**WHAT THE TASK ASKS**. Go to the line that contains "Given: Open CCT". Restate that line and each one after it exactly, through the end of the records, without pictures.

**DATA EXCERPTS**.
■ ■ ■

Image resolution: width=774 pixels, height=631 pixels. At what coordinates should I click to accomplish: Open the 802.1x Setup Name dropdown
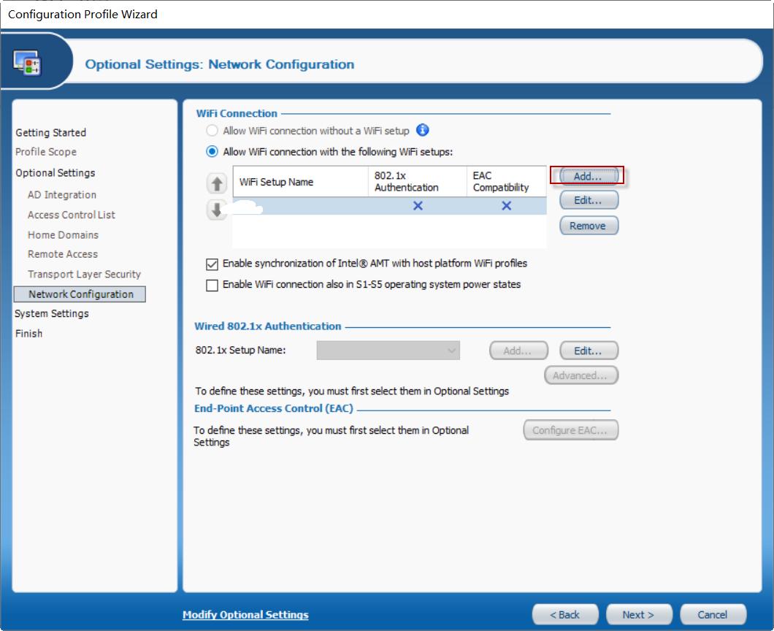point(388,351)
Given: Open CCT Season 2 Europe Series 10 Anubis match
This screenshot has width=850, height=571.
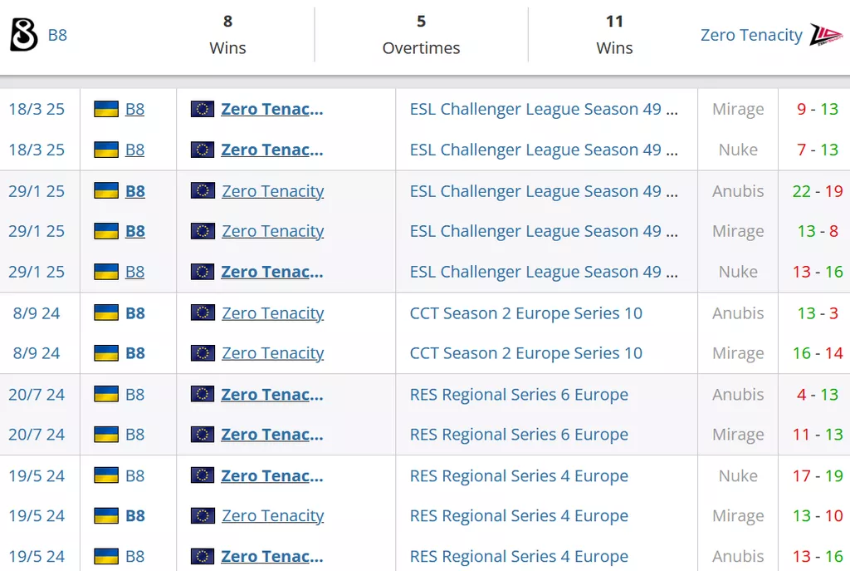Looking at the screenshot, I should (x=525, y=313).
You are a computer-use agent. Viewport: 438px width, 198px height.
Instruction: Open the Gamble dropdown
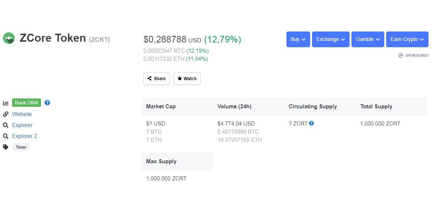pos(367,40)
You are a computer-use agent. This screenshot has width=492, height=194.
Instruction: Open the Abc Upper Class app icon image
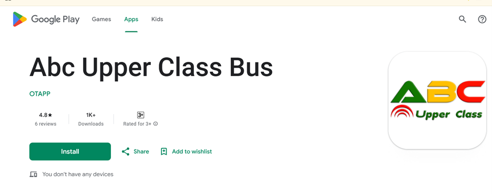coord(437,100)
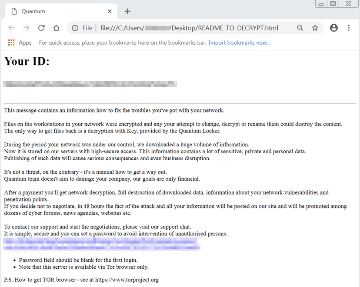Screen dimensions: 360x287
Task: Close the Quantum tab
Action: click(110, 11)
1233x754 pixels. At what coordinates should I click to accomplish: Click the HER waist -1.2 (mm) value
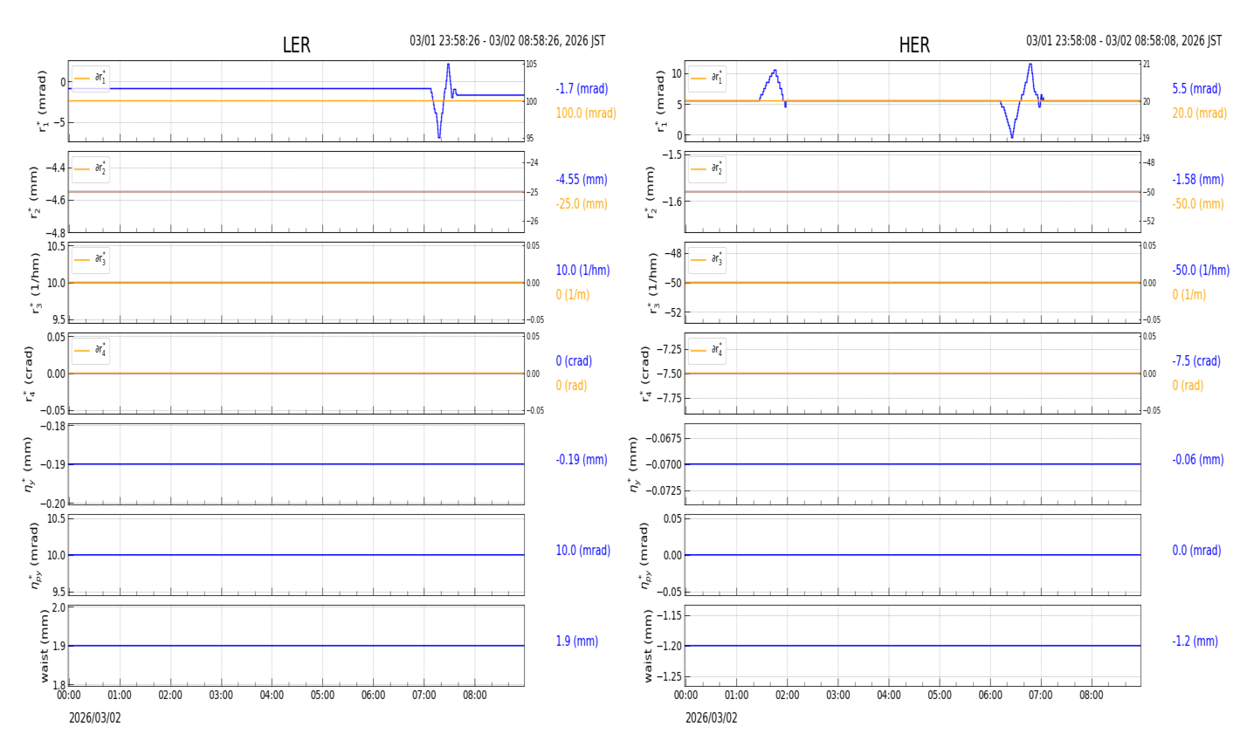click(1195, 641)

■ ■ ■

**OUTPUT**.
Given: Open CCT Season 2 Europe Series 10 Anubis match
This screenshot has width=850, height=571.
Looking at the screenshot, I should (x=525, y=313).
You are a computer-use agent. Viewport: 438px width, 198px height.
Instruction: Open the Gamble dropdown
pos(367,40)
You are a computer-use agent. This screenshot has width=492, height=194.
Instruction: Open the Abc Upper Class app icon image
coord(437,100)
Screen dimensions: 360x287
Task: Close the Quantum tab
Action: click(110, 11)
1233x754 pixels. At what coordinates should I click to accomplish: Click the HER waist -1.2 (mm) value
click(1195, 641)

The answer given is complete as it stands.